There are also disadvantages to being single, of course. It’s more expensive, for starters. But other supposed negatives seem exaggerated – they are, or they are simply not something that coupling can insulate against.
Loneliness, for example: lying in bed next to the wrong person is lonely and gloomy. And while isolation is clearly harmful, it’s easy to forget that solitary time is important, too.
In middle age, when caring for growing children and aging parents leaves one trapped, there is an extravagant joy to be had in being alone – a romance, even.
And when you think of the generations of women for whom marriage was a desperate, non-negotiable necessity, there is an abiding pride in independence, a heady joy in the ability to pursue pleasures and possibilities without consulting anyone else.
The self-reliance it brings, both emotionally and practically, is far from selfishness; in fact, chances are you’ll have more time and motivation to maintain friendships and see family if you’re not tied to just one other person.
It would be disingenuous of me to say that this has always been the case, but if I had to choose just one word today to sum up how I feel about being single, I would say “very.” It makes those ripples of unexpected attraction—the feeling that you could talk forever to a man you’re placed next to at a work dinner, for example—all the more delightful.
‘What I wanted more than steamy sex with a stranger was steamy sex with myself’: Sangeeta Pillai, 40 years old
I was single. He was cute. Our eyes met across the polished oak dining tables in a country house hotel in the New Forest where I was staying.
I had booked a solo pampering weekend for myself at a fancy hotel, as I do a few times a year. Luxurious rural setting. Spa treatments. Extensive dinner for one in the restaurant.

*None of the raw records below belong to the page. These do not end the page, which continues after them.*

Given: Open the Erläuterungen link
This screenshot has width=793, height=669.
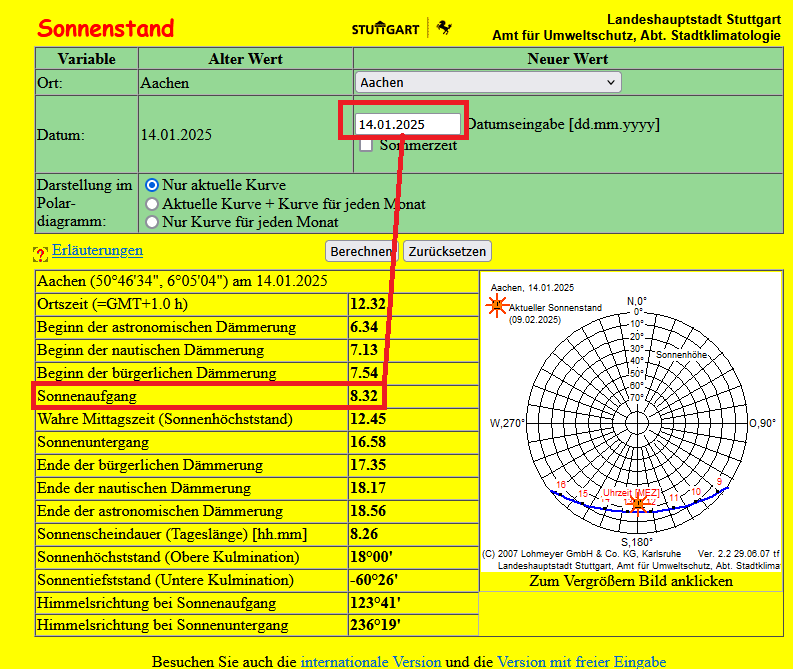Looking at the screenshot, I should [97, 250].
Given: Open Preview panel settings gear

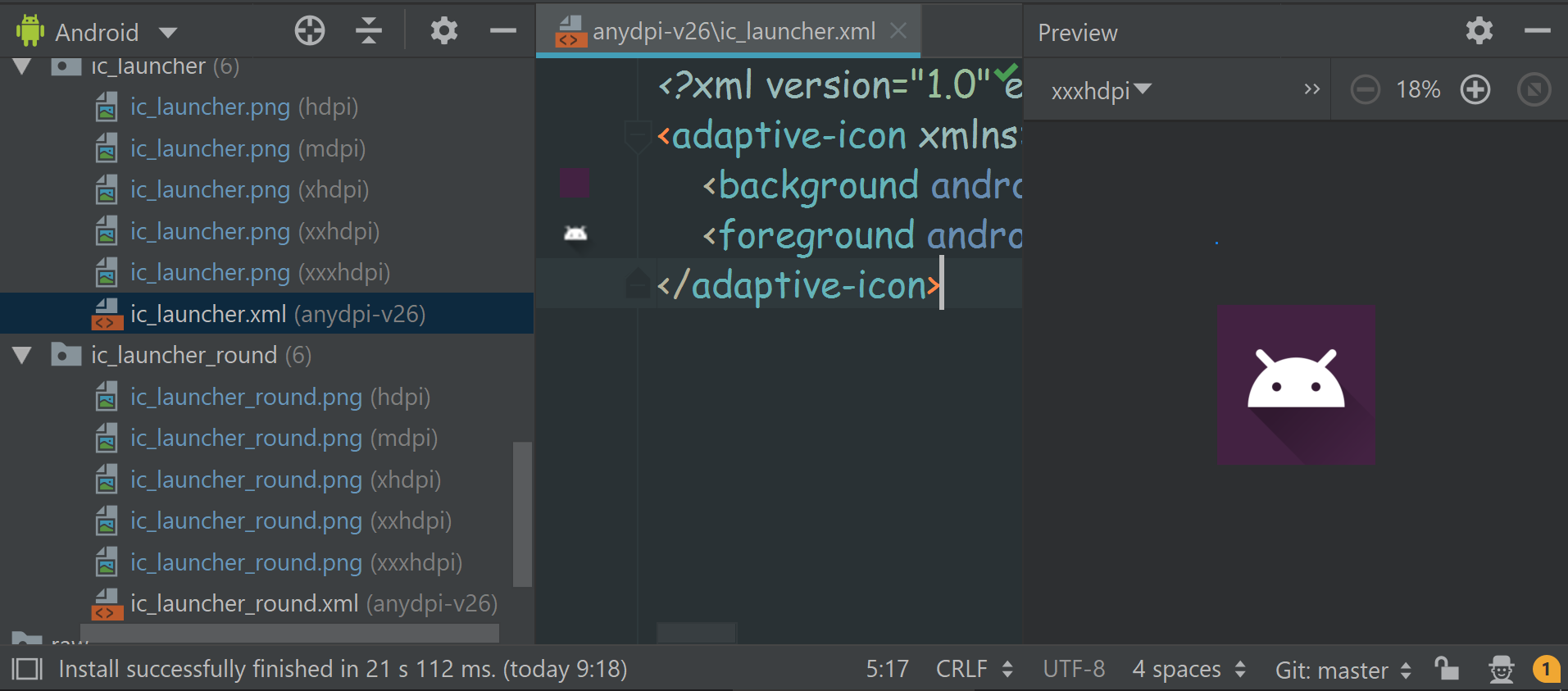Looking at the screenshot, I should click(x=1479, y=31).
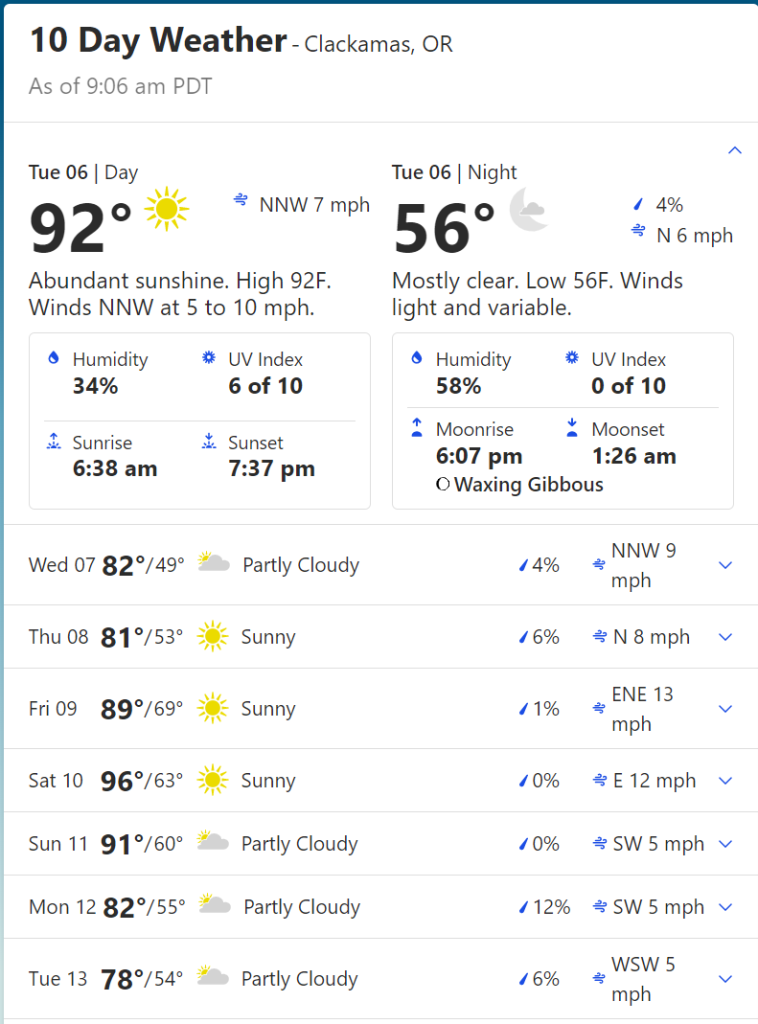Click the Sunset icon above 7:37 pm
This screenshot has height=1024, width=758.
click(209, 442)
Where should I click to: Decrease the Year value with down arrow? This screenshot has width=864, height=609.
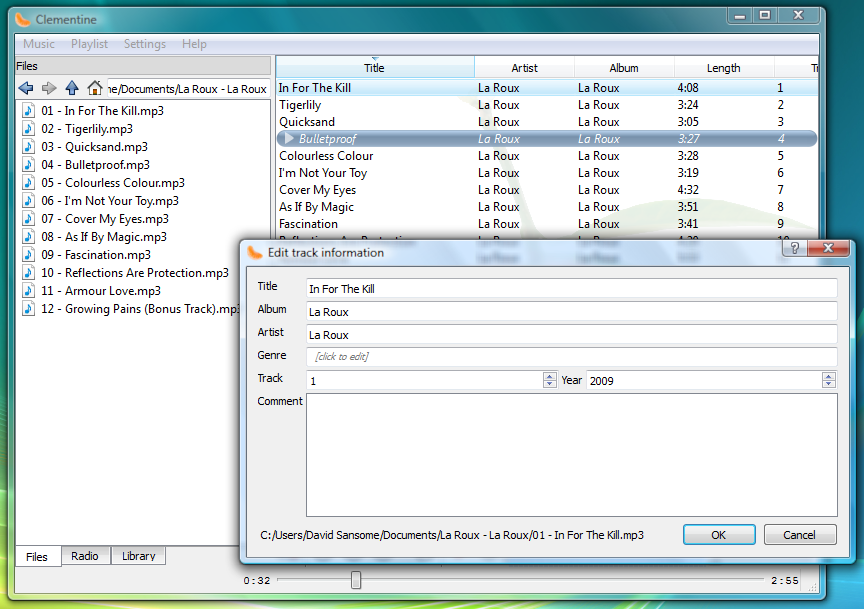pos(828,385)
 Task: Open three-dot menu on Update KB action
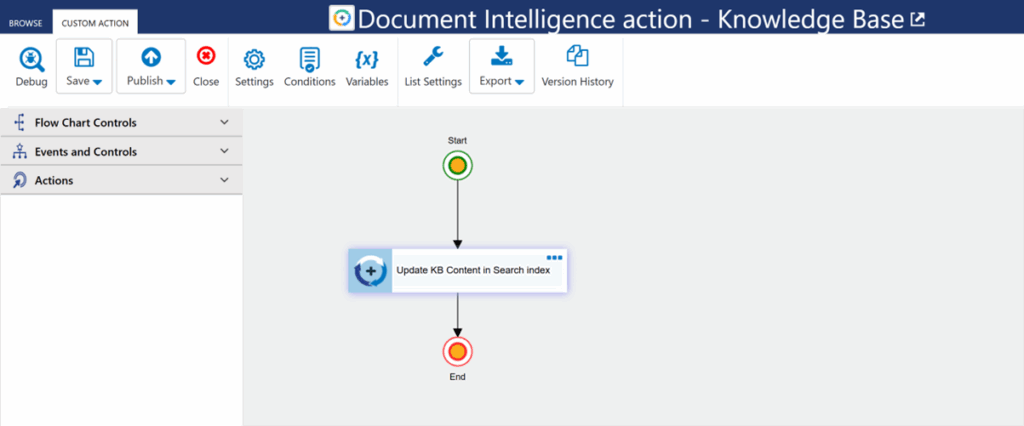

I had just gotten out of a long-term relationship, which I ended, consciously choosing myself over a man who was full of empty promises. I thought of this weekend as a date with myself.
As I ate my cod and samphire dinner, I felt his eyes on me. He smiled. I smiled back. There was a distinct hiss of lust throughout the dining room. My first thought was:
a lavish hotel room was waiting for me upstairs. Egyptian cotton sheets and a soft hotel bathrobe. All I had to do was snap my fingers for a night of passion. But I didn’t. Because what I wanted more than steamy sex with a stranger in my hotel room, was steamy sex with myself.
YEP. I packed my favorite sex toys and my sexiest pajamas to come to this hotel. Because this break was all about me. Treating myself. Loving myself. So after dinner I went back to my hotel room alone. And (ahem!) I played with my fantastic toys.
Here’s what you need to know about single women in their 40s and 50s. We are not driven by our biological clock and settle for someone because we want babies.
We don’t need a partner to do things with. We like to go on vacation, go to the theater, eat out, all alone. We don’t need a man to make us ‘complete’ – we are complete within ourselves.
Most women my age have done a lot of painful and transformative inner work through therapy, bodywork, or spirituality. We really know who we are and what we want. Most men I meet haven’t done that work. I’m talking about men in their forties, fifties and sixties who flail around like fifteen-year-old boys.
My many friends say the same thing. The men they meet and date are still unsure of what they want, stuck in an endless merry-go-round of fleeting relationships and unable to choose any woman. I do feel sorry for them, because they have never learned to look within, which means they have no idea what they want and are stuck in permanent relationship chaos.
But here’s the beauty. Many women in their forties and fifties are coming into their own power. I am for sure. I feel intense. I feel strong. I feel like age has made me the most powerful version of myself. Someone I couldn’t even imagine in my twenties and thirties.
I would like to meet someone with whom I can share my life, but it won’t be just any man. I won’t settle for someone unless he is worth my time, my love, my energy, my body. So until I meet a man who knows his own power, I will remain single.